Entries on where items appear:

####

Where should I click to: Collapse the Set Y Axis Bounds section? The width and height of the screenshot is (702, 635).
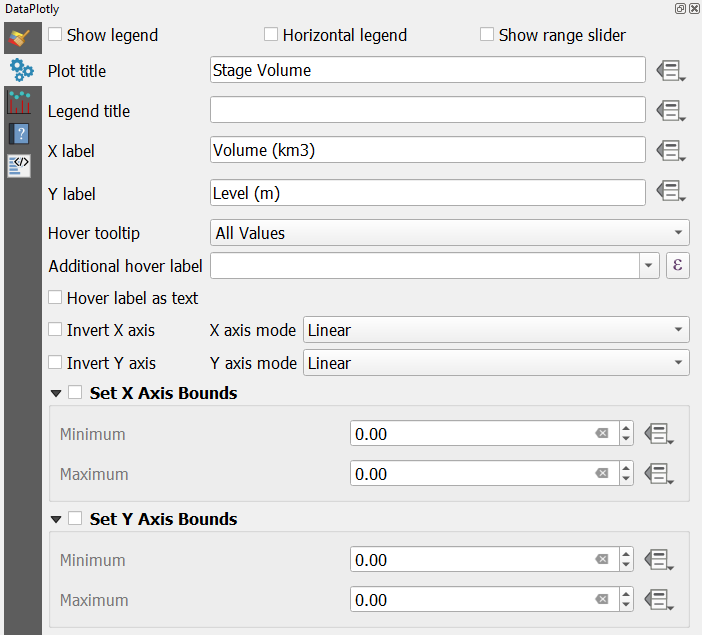click(56, 520)
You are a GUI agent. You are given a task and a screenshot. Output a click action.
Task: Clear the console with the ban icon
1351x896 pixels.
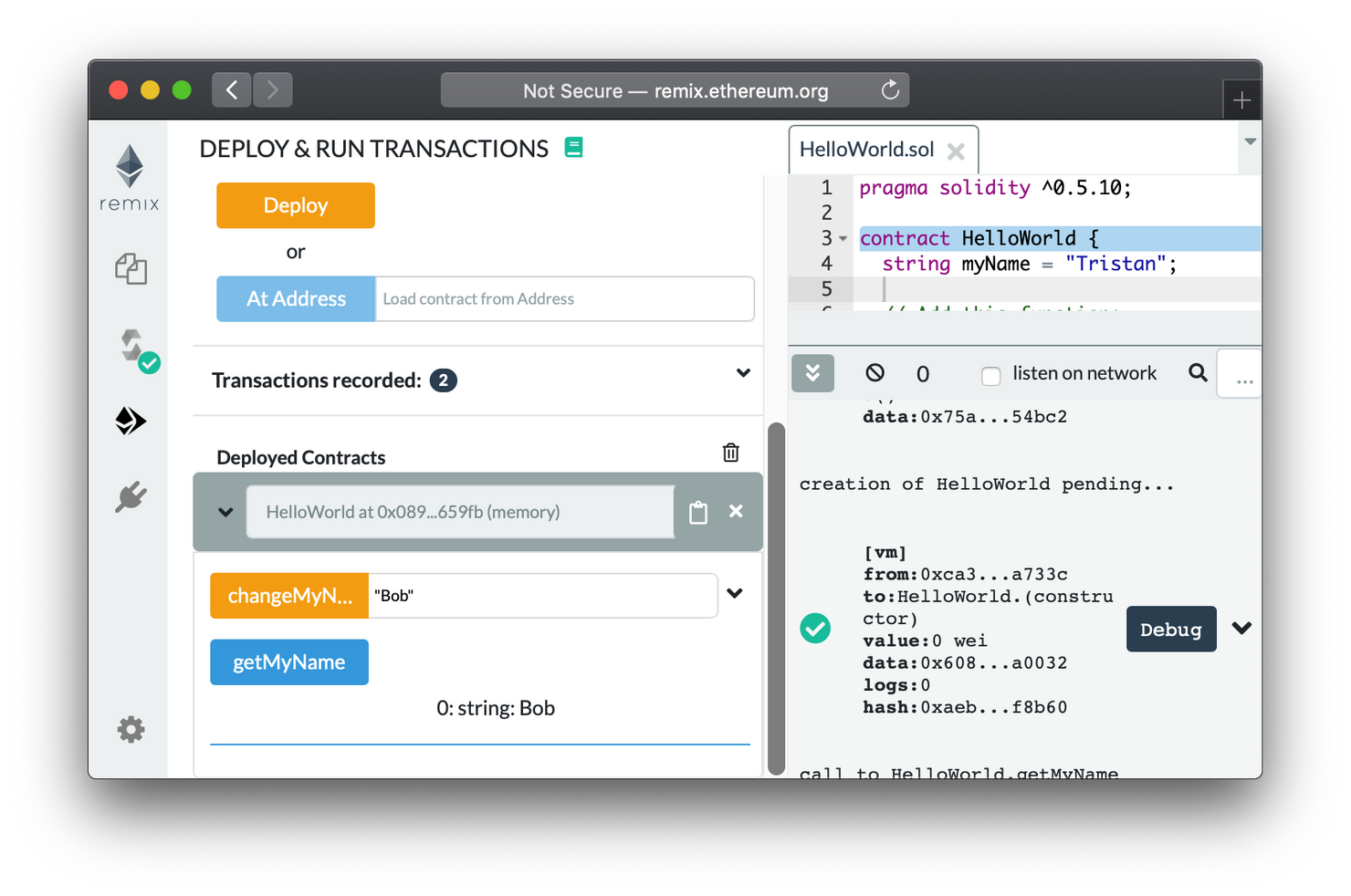pos(874,372)
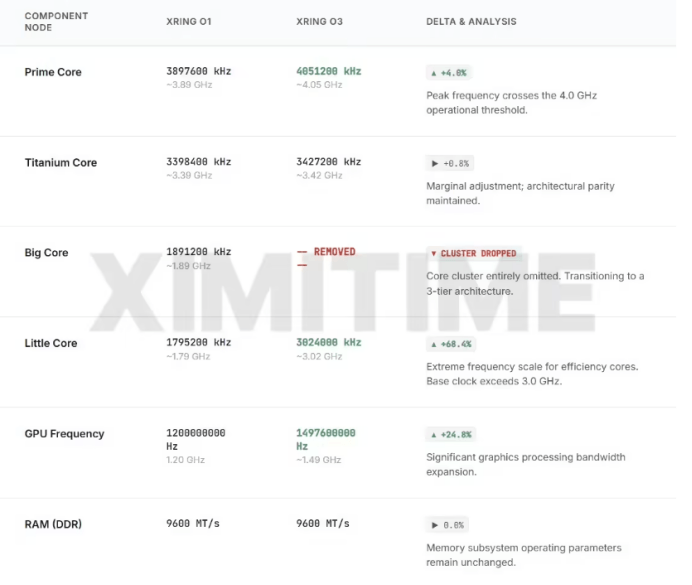Click the green 1497600000 Hz GPU value
Screen dimensions: 692x585
(x=326, y=439)
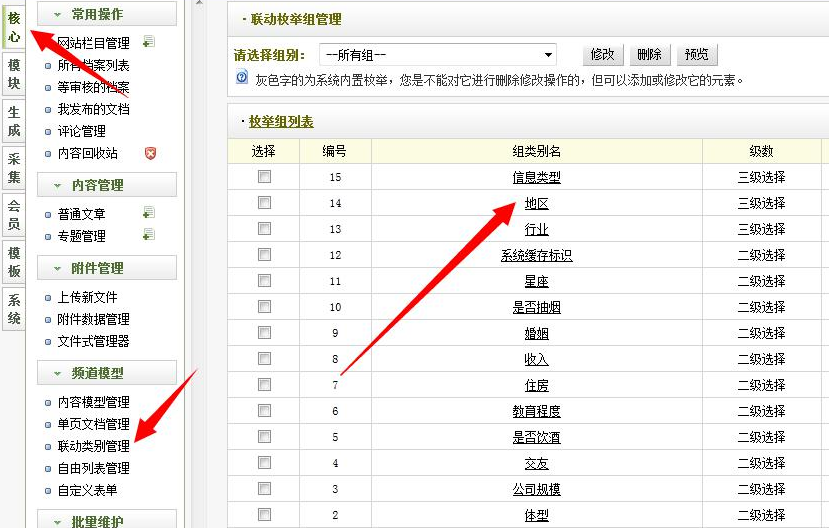Screen dimensions: 829x528
Task: Click the bullet icon before 评论管理
Action: 48,132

####

EXERCISE OBJECTIVE ▸
Update the entries above by replacing "screenshot" with "screen image" wherever it occurs, and keep everything else the same. Leave the pictures out of your answer.

FULL RESPONSE ▸
Where should I click to: Collapse the Set Y Axis Bounds section? The width and height of the screen image is (702, 635).
click(56, 520)
You are a GUI agent. You are given a task and a screen image. Output a click action.
Task: Clear the console with the ban icon
1351x896 pixels.
pos(874,372)
Click the green 1497600000 Hz GPU value
Screen dimensions: 692x585
(x=326, y=439)
Screen dimensions: 829x528
Task: Click the bullet icon before 评论管理
Action: 48,132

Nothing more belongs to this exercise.